Walmart’s 32 clinics are building out their infrastructure. Working with their Epic EHR, all the clinics are now operating on the Horizon Cloud on Azure platform paired with VMware cloud infrastructure and digital workspace technology services. A blog published by VMware interviewing BreAnne Buehl, director of life sciences solutions for VMware, and David Rhew, MD, global chief medical officer at Microsoft, details the ambitions of Walmart to move beyond ‘minute clinic’ to broader primary care and chronic disease management, into proactive predictive analytics. Becker’s Hospital Review, VMWare

And on the less cheerful side:

  • Beleaguered telemental health/ADHD provider/prescriber Cerebral announced another 15% layoff, cutting 285 people. It is its third layoff in one year, following a 20% cut last October.  Cerebral is also closing its medication-assisted treatment (MAT) program for opioid use disorder (OUD). A Cerebral spokesperson said the decisions were made to reorganize the company to “refocus on the most important service offerings for our patients.” Another reason for the MAT program closing is the pending renewal of requiring in-person visits for certain mental health medications.
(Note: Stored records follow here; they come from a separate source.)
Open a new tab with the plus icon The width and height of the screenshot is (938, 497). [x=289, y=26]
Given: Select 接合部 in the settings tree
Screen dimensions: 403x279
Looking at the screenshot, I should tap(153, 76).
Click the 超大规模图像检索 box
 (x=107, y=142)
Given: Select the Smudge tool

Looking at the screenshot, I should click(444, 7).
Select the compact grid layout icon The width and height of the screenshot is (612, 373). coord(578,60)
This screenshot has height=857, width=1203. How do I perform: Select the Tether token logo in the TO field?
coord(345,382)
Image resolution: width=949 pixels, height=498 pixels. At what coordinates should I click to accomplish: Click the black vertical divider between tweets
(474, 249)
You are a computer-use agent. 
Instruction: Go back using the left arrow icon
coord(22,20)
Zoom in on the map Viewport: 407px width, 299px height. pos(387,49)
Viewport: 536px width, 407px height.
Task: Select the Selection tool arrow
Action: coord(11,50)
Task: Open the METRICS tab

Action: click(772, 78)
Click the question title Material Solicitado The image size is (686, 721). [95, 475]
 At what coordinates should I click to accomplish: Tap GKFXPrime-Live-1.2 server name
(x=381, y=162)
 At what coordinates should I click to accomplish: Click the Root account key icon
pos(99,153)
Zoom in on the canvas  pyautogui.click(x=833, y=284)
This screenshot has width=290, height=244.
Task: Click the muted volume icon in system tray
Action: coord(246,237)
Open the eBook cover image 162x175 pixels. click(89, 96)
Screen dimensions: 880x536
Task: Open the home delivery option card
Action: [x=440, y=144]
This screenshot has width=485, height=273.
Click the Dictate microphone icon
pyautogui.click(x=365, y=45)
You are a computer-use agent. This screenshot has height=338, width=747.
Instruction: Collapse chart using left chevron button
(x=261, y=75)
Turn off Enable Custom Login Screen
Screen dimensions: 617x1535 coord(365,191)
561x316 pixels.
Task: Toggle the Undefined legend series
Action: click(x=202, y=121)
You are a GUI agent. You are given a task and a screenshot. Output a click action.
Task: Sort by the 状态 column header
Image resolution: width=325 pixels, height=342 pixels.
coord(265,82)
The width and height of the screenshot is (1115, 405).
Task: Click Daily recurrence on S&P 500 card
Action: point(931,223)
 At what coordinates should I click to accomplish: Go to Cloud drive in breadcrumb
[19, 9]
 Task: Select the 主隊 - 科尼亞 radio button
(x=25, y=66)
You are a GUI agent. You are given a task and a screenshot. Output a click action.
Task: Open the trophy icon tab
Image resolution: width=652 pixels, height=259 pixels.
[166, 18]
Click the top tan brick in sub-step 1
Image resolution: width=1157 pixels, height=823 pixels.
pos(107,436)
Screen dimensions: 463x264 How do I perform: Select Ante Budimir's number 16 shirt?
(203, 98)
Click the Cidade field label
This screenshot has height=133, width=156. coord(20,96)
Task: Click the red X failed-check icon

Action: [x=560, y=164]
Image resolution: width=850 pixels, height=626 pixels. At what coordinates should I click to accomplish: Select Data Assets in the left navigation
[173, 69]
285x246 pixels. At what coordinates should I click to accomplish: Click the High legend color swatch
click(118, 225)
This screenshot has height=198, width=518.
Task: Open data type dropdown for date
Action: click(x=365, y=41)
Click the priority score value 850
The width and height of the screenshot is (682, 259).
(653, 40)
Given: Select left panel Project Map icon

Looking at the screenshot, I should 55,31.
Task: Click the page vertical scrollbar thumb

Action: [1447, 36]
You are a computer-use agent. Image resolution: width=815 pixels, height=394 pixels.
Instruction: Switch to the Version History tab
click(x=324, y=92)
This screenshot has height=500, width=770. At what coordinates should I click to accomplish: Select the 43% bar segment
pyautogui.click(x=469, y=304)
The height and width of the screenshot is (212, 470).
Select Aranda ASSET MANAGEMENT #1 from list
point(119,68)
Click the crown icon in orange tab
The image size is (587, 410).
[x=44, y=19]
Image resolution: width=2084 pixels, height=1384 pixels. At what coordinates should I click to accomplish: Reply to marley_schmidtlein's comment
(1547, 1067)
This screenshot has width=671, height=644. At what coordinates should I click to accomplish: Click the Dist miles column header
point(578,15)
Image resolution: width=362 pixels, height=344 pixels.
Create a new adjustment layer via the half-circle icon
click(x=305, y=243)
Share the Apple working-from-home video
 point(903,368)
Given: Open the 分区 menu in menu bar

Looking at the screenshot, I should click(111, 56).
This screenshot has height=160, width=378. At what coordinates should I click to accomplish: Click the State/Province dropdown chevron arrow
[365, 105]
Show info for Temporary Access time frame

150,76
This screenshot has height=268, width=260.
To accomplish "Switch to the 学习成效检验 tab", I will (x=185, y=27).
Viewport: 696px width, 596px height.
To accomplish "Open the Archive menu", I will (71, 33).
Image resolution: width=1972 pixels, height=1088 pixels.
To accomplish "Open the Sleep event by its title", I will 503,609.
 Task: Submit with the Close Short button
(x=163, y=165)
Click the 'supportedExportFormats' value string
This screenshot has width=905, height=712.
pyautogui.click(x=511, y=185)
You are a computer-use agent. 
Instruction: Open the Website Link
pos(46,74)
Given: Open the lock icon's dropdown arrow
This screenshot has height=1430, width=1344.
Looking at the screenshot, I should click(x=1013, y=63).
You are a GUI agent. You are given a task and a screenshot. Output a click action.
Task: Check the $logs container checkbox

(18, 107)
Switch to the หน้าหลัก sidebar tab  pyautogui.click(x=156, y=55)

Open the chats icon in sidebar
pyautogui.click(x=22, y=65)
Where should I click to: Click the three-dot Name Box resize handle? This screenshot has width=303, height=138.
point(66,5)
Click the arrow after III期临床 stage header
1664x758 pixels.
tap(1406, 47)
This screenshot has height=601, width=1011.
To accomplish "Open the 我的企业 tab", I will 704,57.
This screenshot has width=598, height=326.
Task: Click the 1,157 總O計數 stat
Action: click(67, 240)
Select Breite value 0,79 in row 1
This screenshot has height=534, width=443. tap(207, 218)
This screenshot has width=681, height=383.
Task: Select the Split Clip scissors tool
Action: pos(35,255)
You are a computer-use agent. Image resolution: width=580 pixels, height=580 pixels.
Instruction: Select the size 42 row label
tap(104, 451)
For instance, the Drug Enforcement Agency (DEA) is proposing that buprenorphine can be prescribed via telehealth for treating OUD for 30 days but then an in-person exam would be required.  Last year, Cerebral faced still-unresolved DOJ and FTC actions on their telehealth prescribing of ADHD and other controlled Schedule 2 medications, from deceptive advertising (FTC) to overprescribing (DOJ) [TTA 18 Nov 22]. Topping this off are dueling lawsuits with former CEO Kyle Robertson [TTA 30 Nov 22]. Cerebral at the end of 2021 was valued at $4.8 billion by Softbank and other investors, but no one wants to talk about its worth today.  Reuters, Layoffs Tracker, Behavioral Health Business
  • Payer/provider management services organization Evolent Health quietly laid off 460 positions in its Chicago operations, about 9% of their 5,100 person staff, starting in December 2022 into last month.  Their Q4 net loss doubled to $11.25 million on $382 million in revenue, doubling 2021’s $5.65 million loss, though full year 2022 closed with a final loss of $19 million, about half of 2021. The company projects Q1 revenue of $420 million to $440 million, with 2023 revenue of $1.92 billion to $1.96 billion with a shift of emphasis to specialty care, bolstered by its closed acquisition in January of Magellan Specialty Health from Centene. Layoffs Tracker, Washington Business Journal
  • Quil Health shut down operations, with employees departing 10 February and executives 24 February. The Philadelphia-based Comcast-Independence Blue Cross joint venture was founded in 2018 to support older adults and caregivers in ‘aging-in-place’ alert and monitoring technology. The sole report in HISTalk states that the website is offline plus their CEO Carina Edwards updated her LinkedIn profile for Quil with a February 2023 end date and changed the company description to past tense, pushing up her board positions. Their Facebook page is still live but no posts after 16 January after announcing their joining the AARP AgeTechCollaborative. In 2019, this Editor wrote that they were developing pre- and post-care support through TV (!) with Comcast working on an ambient sensor-based device to monitor basic vital signs and fall detection, which launched in 2020 as Quil Assure. To this Editor, it sounded like a home version of QuietCare circa 2009 with multiple sensors and diagnostics.